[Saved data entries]
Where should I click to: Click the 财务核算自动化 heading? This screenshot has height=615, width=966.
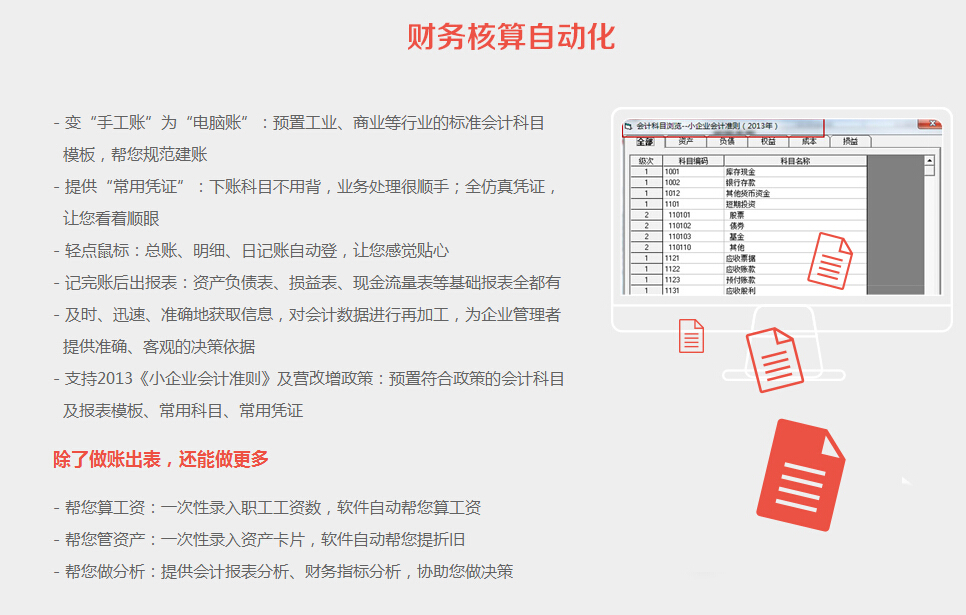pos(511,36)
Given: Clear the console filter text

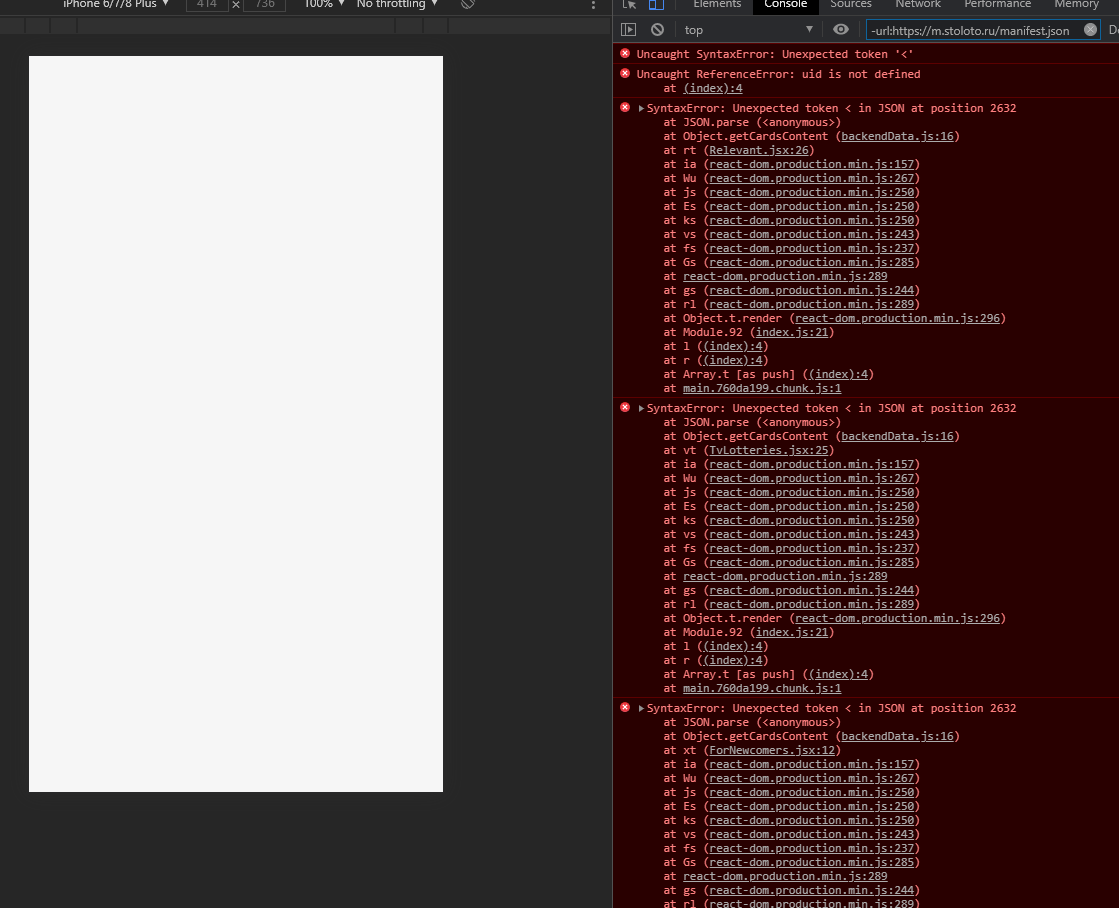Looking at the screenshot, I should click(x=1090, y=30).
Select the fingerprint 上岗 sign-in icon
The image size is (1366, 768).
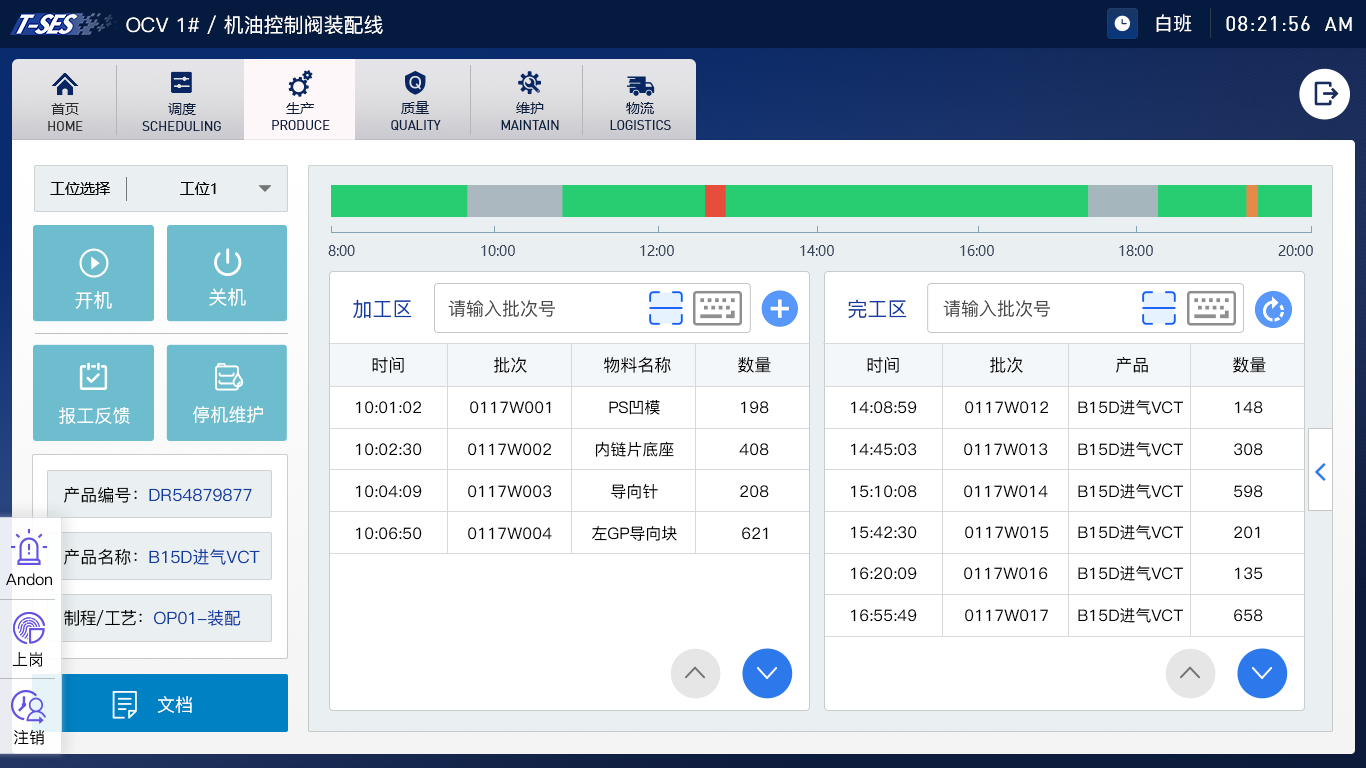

» **Task prompt**: From the first line to the last, output the records exactly without pictures.

» **Result for this task**:
Where should I click to: Click the 财务核算自动化 heading? This screenshot has height=615, width=966.
pos(511,36)
Given: Clear the console filter text

Looking at the screenshot, I should click(x=1090, y=30).
Select the fingerprint 上岗 sign-in icon
The image size is (1366, 768).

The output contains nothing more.